→ What to produce
Retype every line from the one containing "Screen dimensions: 1413x840" through the last line of the records below, both included; leave out the pictures.

[[ Recorded data, beginning ]]

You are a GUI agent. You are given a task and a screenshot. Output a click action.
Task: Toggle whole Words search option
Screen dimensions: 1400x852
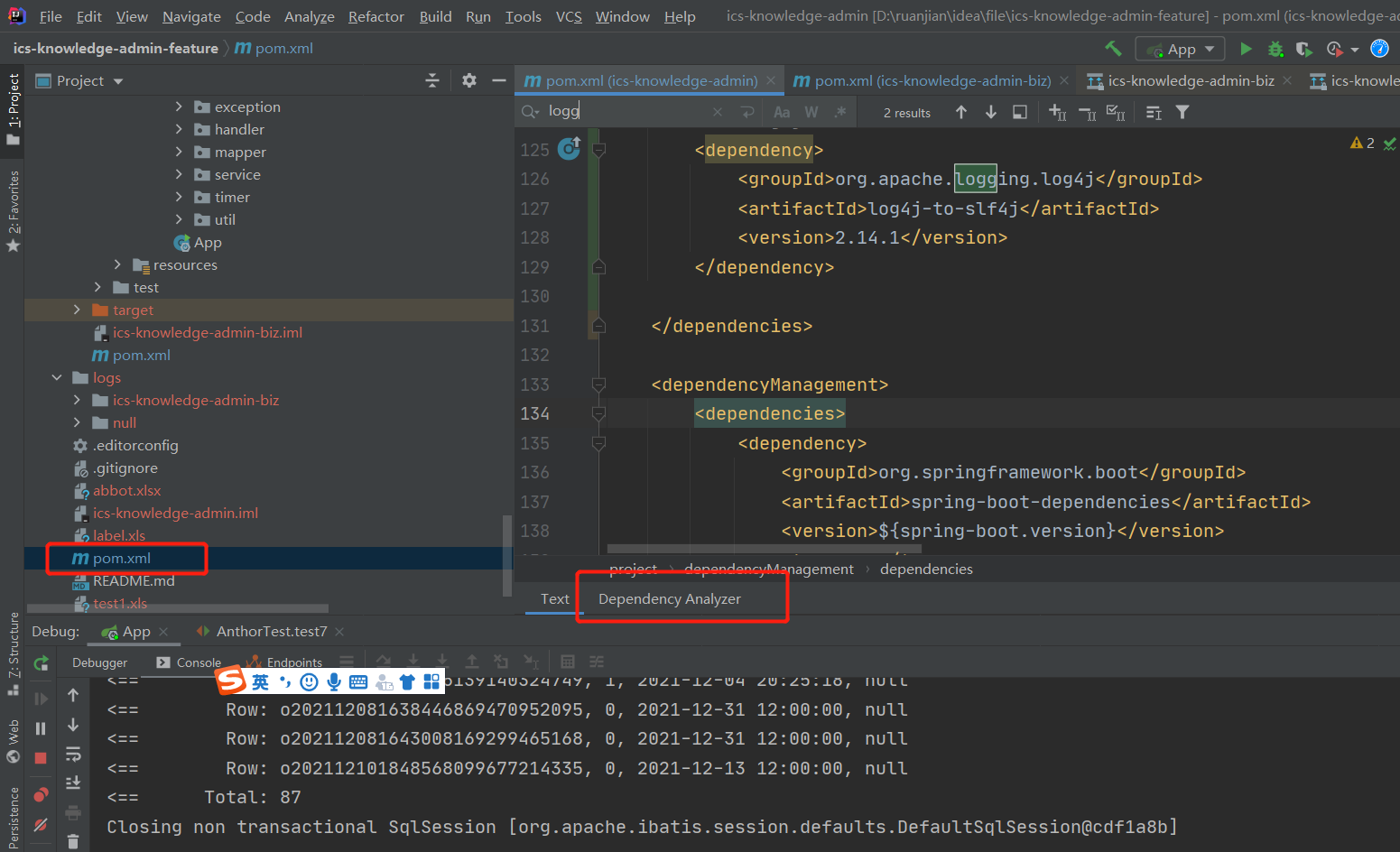[x=811, y=111]
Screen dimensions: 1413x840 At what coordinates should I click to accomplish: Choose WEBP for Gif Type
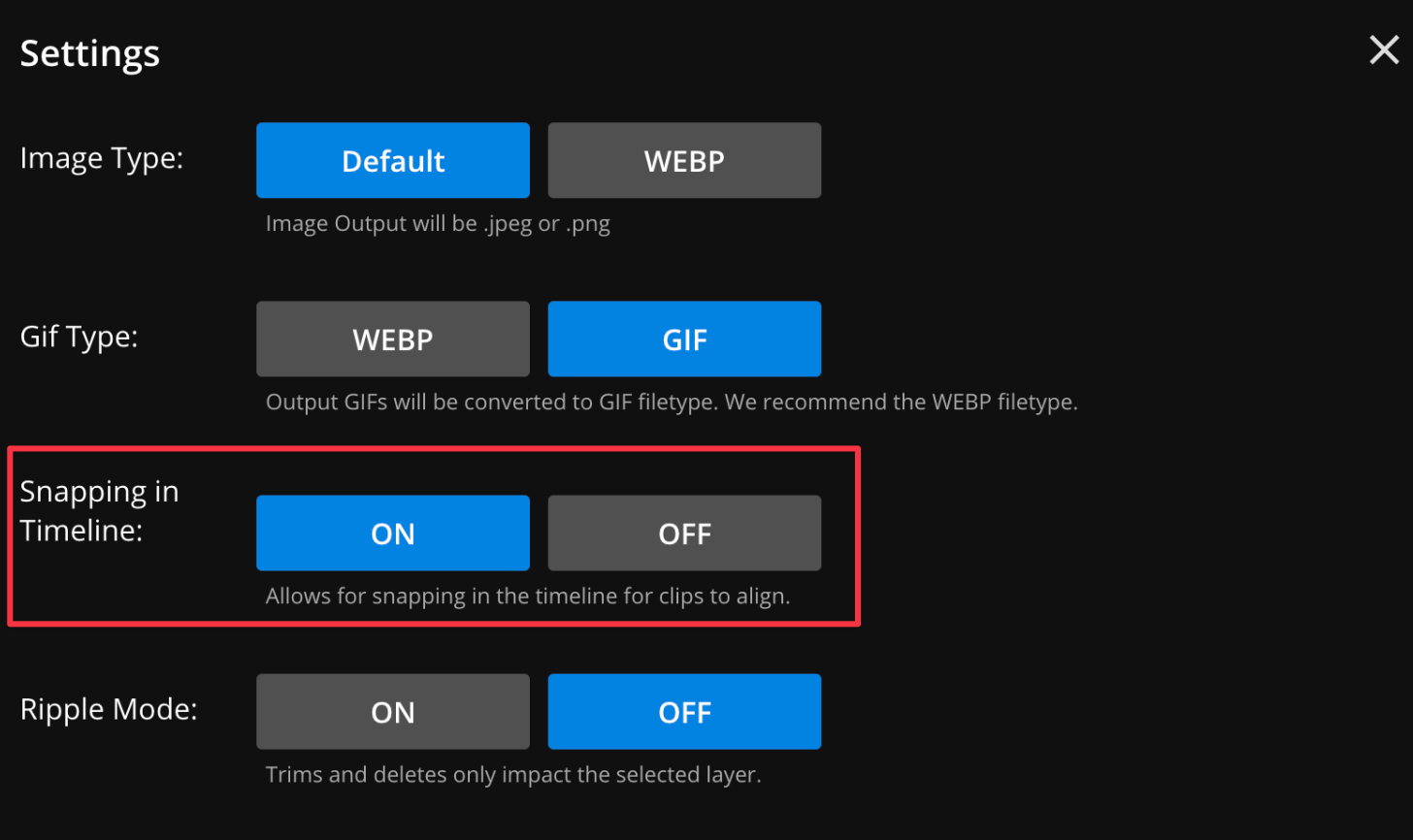pos(392,339)
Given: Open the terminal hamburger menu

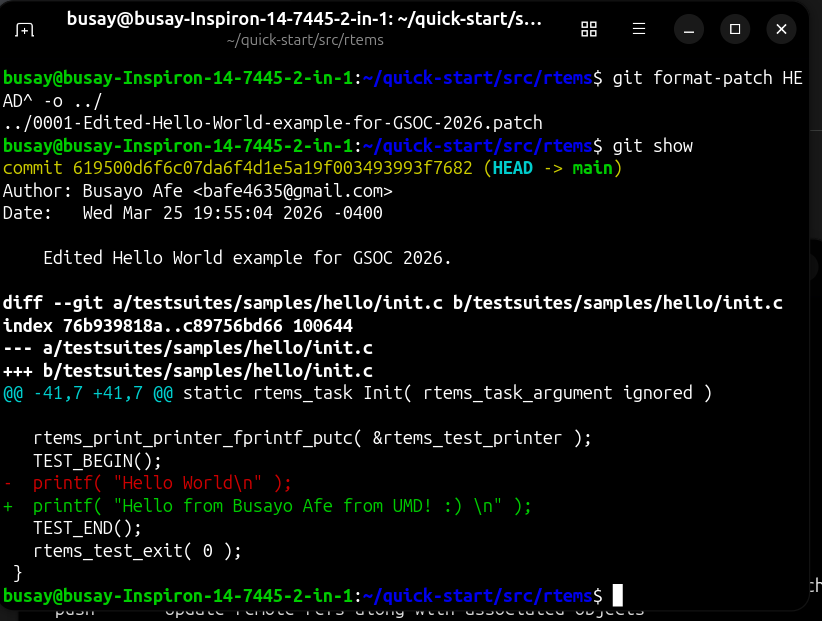Looking at the screenshot, I should [x=637, y=29].
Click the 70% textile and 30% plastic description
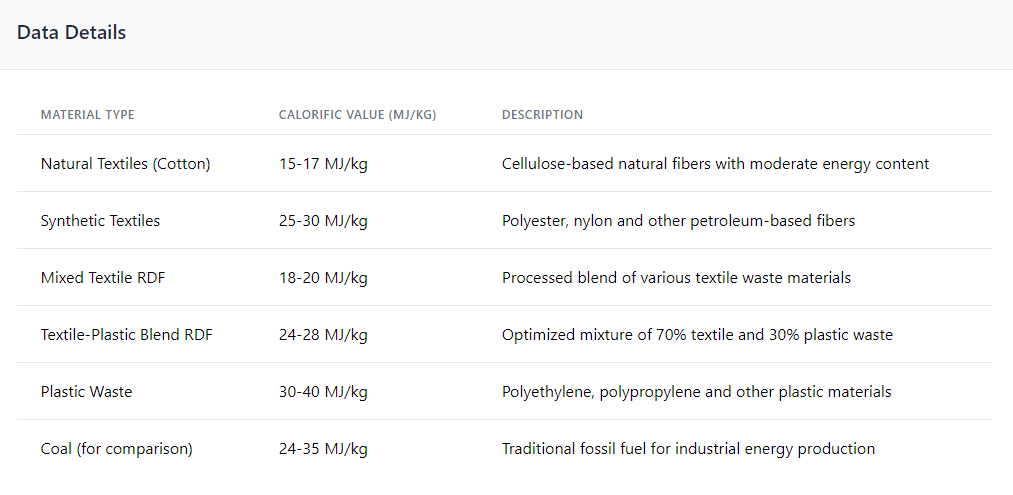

[[ Recorded data, end ]]

→ Output below
Screen dimensions: 1413x840 At what coordinates should I click to accomplish: Choose WEBP for Gif Type
pos(392,339)
Given: Open the terminal hamburger menu

Looking at the screenshot, I should [x=637, y=29].
Click the 70% textile and 30% plastic description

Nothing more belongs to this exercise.